Tip This merge facility is useful on older Windows systems where the kernel can only only log to a particular session that is not writable by any other providers. In this case, you can simply have the user mode provider log to a different file and then process the two files as a single event trace source.

4.2. Processing traces using callbacks

The command etw_dump, and the similar etw_dump_to_file, is useful for quick dumps or searches of log files. However, they have the drawback of reading all trace records into memory which may not be desirable if the traces are large and only a subset of the records are of interest.
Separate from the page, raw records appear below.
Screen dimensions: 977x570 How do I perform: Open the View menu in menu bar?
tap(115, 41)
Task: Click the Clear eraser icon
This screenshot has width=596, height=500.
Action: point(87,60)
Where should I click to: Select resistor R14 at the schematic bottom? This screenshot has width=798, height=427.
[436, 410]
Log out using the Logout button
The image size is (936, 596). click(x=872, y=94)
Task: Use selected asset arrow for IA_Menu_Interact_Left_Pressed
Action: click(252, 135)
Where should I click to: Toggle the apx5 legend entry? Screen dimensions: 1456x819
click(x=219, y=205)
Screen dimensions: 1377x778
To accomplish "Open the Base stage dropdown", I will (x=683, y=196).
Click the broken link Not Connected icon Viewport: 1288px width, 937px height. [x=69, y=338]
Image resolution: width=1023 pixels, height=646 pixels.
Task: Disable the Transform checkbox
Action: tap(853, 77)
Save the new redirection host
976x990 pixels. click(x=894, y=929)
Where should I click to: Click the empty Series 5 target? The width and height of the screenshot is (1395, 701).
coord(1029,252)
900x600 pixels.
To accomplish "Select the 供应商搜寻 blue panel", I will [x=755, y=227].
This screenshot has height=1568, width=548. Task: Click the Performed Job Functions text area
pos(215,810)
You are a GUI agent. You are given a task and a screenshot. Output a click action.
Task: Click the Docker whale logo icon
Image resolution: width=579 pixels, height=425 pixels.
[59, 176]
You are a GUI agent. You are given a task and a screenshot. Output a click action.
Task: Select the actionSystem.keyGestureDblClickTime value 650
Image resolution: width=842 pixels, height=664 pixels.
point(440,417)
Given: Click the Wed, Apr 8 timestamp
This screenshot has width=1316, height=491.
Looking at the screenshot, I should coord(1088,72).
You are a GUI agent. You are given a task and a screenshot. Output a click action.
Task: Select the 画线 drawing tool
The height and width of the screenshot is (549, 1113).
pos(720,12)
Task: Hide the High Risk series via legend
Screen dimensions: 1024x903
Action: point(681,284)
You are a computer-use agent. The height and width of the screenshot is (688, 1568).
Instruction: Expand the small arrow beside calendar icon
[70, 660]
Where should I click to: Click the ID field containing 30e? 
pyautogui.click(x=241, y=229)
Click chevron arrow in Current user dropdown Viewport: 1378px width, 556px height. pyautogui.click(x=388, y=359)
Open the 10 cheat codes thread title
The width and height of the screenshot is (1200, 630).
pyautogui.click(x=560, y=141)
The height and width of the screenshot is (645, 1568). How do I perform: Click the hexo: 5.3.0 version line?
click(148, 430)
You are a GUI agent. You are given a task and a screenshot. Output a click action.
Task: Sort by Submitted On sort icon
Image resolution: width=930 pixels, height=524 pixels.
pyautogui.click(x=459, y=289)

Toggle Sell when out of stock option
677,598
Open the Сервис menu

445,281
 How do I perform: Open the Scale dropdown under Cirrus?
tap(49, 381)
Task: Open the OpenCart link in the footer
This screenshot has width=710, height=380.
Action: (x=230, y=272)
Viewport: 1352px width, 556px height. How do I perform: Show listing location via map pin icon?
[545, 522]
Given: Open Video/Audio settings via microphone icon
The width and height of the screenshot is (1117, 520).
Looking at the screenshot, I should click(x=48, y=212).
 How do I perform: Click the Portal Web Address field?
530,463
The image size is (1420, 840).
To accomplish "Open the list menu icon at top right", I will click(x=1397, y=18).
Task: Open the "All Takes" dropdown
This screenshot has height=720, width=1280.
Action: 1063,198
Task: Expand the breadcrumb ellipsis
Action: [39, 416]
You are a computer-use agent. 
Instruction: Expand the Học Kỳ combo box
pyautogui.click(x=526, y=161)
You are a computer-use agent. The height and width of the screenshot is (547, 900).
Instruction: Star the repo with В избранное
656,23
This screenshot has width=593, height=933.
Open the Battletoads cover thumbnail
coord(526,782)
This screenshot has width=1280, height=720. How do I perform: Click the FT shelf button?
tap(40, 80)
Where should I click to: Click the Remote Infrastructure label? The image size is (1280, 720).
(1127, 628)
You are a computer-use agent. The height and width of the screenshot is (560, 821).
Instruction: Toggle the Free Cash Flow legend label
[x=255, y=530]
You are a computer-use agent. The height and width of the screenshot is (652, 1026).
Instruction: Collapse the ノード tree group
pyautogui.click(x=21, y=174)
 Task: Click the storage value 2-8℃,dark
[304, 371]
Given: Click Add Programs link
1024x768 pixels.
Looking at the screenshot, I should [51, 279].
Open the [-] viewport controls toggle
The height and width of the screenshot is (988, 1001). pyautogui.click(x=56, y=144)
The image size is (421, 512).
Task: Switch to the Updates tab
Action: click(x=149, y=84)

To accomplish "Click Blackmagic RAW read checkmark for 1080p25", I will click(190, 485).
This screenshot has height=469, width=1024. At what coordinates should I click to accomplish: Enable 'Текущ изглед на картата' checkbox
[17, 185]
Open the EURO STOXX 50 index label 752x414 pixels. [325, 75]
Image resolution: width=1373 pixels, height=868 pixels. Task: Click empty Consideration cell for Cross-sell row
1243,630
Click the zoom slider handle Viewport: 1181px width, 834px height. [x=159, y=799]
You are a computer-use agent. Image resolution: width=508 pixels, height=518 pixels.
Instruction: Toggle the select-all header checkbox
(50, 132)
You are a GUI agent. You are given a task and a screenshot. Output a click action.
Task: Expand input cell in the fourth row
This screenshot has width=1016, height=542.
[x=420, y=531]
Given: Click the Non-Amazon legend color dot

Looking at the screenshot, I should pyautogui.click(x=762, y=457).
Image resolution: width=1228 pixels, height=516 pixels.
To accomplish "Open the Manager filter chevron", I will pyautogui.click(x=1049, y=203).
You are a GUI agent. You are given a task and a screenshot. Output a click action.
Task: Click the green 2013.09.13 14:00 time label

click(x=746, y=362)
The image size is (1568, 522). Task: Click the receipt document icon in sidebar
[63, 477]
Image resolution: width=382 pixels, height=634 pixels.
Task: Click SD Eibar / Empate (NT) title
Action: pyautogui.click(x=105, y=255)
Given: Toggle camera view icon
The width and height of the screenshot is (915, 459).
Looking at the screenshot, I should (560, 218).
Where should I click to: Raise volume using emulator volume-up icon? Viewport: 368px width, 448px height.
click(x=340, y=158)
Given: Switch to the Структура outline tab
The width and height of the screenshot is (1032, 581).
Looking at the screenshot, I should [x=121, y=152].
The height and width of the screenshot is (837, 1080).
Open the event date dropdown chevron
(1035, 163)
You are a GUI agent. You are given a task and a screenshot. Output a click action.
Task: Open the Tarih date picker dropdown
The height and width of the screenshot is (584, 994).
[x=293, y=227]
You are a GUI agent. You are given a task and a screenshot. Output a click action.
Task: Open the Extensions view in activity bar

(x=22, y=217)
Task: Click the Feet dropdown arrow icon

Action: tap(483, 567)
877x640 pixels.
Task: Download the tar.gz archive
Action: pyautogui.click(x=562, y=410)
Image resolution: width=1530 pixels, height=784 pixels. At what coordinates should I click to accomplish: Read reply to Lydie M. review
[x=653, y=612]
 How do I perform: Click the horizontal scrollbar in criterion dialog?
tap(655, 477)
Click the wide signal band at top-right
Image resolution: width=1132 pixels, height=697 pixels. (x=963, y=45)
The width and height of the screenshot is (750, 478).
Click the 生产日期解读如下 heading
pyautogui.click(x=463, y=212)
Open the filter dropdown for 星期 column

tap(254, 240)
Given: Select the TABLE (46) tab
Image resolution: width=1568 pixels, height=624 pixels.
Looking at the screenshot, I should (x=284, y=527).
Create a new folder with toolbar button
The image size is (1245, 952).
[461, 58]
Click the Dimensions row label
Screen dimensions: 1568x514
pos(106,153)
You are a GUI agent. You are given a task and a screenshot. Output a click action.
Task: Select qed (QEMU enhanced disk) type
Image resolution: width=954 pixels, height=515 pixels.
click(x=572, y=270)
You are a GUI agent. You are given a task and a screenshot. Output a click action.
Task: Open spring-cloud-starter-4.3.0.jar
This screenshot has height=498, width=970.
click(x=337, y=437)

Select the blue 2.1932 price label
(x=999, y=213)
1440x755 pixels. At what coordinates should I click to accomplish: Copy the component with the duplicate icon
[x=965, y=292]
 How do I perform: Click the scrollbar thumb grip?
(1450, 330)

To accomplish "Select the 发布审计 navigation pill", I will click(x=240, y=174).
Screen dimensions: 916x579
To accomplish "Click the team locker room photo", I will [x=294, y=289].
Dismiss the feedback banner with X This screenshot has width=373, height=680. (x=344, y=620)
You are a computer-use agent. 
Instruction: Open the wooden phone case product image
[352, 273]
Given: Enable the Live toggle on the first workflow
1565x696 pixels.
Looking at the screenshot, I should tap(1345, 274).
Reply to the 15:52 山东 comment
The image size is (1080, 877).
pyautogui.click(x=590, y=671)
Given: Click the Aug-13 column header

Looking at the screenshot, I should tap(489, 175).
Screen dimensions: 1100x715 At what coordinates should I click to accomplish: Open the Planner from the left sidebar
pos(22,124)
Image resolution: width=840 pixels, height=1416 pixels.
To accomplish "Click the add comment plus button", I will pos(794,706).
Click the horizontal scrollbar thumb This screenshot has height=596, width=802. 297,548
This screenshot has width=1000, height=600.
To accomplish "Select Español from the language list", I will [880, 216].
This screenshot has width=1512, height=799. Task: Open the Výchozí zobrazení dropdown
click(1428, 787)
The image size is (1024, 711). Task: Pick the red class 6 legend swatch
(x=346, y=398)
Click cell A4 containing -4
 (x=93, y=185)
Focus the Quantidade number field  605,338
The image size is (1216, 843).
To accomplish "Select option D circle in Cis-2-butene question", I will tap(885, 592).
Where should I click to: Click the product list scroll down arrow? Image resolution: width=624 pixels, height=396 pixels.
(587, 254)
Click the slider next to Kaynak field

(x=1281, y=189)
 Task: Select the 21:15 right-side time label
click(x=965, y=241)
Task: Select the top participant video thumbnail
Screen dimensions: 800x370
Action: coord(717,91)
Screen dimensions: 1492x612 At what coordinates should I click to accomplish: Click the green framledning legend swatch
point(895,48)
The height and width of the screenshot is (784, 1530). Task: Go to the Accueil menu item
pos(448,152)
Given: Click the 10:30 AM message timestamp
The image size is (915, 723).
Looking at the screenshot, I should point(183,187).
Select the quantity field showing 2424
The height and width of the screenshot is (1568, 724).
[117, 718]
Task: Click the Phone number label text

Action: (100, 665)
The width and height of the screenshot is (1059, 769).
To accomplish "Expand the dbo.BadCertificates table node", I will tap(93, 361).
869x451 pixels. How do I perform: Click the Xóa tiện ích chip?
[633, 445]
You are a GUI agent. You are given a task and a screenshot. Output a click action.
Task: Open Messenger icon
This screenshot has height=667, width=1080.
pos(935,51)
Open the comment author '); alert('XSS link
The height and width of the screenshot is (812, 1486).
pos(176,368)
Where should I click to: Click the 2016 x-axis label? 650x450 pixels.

We now look at the lower level programming interfaces which allow consuming of events in smaller chunks using callbacks.

The first step in processing events from an event trace log file is to open it with etw_open_file.

% set kfile [etw_open_file $kernel_net_log]
→ 68

We also need a trace formatter which will translate the raw binary events into a form we can consume.

% set formatter [etw_open_formatter]
→ tdh7

We define a callback that will be invoked for every buffer in the traces. The callback needs a formatter as it will print records of interest. We will explicitly pass this as the first parameter. The other two parameters are appended on every invocation of the callback and contain the trace buffer and the raw event records respectively. The callback will format the raw events using etw_format_events and then iterates over the returned record array using a filter to restrict the records to those related to TCP/IP. The NT Kernel Logger distinguishes between different kernel components through -taskname event record field values like DiskIo or TcpIp. We will filter the record array accordingly and print out the connection information for each event.

Note Even on newer versions of Windows, the NT Kernel Logger is MOF-based and has an empty message field so we leave it out.
% proc etw_cb {fmt bufd raw_event_list} {
    set formatted_events [etw_format_events $fmt $bufd $raw_event_list]
    recordarray iterate arec $formatted_events -filter {{-taskname eq TcpIp}} {
        puts "$arec(-timecreated) $arec(-opcodename) $arec(-properties)"
    }
}

We then do the actual processing of events by invoking etw_process_events. This command will invoke the callback for every buffer in the trace and only return when all the events have been consumed or the callback has terminated the event processing. Note the formatter is explicitly passed to the callback as its first parameter.

% etw_process_events -callback [list etw_cb $formatter] $kfile
→ 132466947092502159 ConnectIPV4 PID 21852 size 0 daddr 172.217.163.36 saddr
   ↳ 192.168.1.3 dport 80 sport 51751 mss 1380 sackopt 1 tsopt 0 wsopt 1 rcvwin
   ↳ 262200 rcvwinscale 8 sndwinscale 8 seqnum 0
  132466947092643327 DisconnectIPV4 PID 21852 size 0 daddr 172.217.163.36 saddr
   ↳ 192.168.1.3 dport 80 sport 51751 seqnum 0

We finally need to close the trace consuming session as well as the formatter to release allocated resources.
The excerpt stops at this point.